The monitored UPS possibly supplies power to this system running `upsmon`,
but more importantly -- this system can manage the UPS (typically, this
instance of `upsmon` runs on the same system as the `upsd` and driver(s)):
it is capable and responsible for shutting it down when the battery is
depleted (or in another approach, lingering to deplete it or to tell the
UPS to reboot its load after too much time has elapsed and this system
is still alive -- meaning wall power returned at a "wrong" moment).

The shutdown of this (primary) system itself, as well as eventually an
UPS shutdown, occurs after any secondary systems ordered to shut down
first have disconnected, or a critical urgency threshold was passed.

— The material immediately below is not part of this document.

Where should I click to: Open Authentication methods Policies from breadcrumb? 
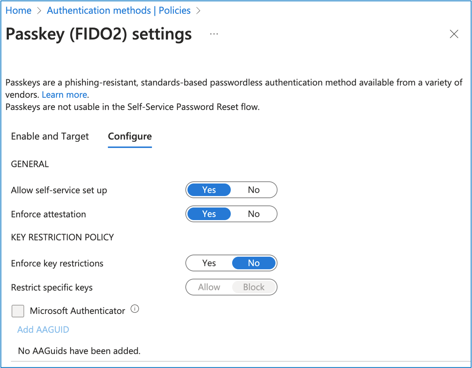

If your UPS is plugged directly into a system's serial or USB port, the
`upsmon` process on that system should define its relation to that UPS
as a primary. It may be more complicated for higher-end UPSes with a
shared network management capability (typically via SNMP) or several
serial/USB ports that can be used simultaneously, and depends on what
vendors and drivers implement. Setups with several competing primaries
(for redundancy) are technically possible, if each one runs its own
full stack of NUT, but results can be random (currently NUT does not
provide a way to coordinate several entities managing the same device).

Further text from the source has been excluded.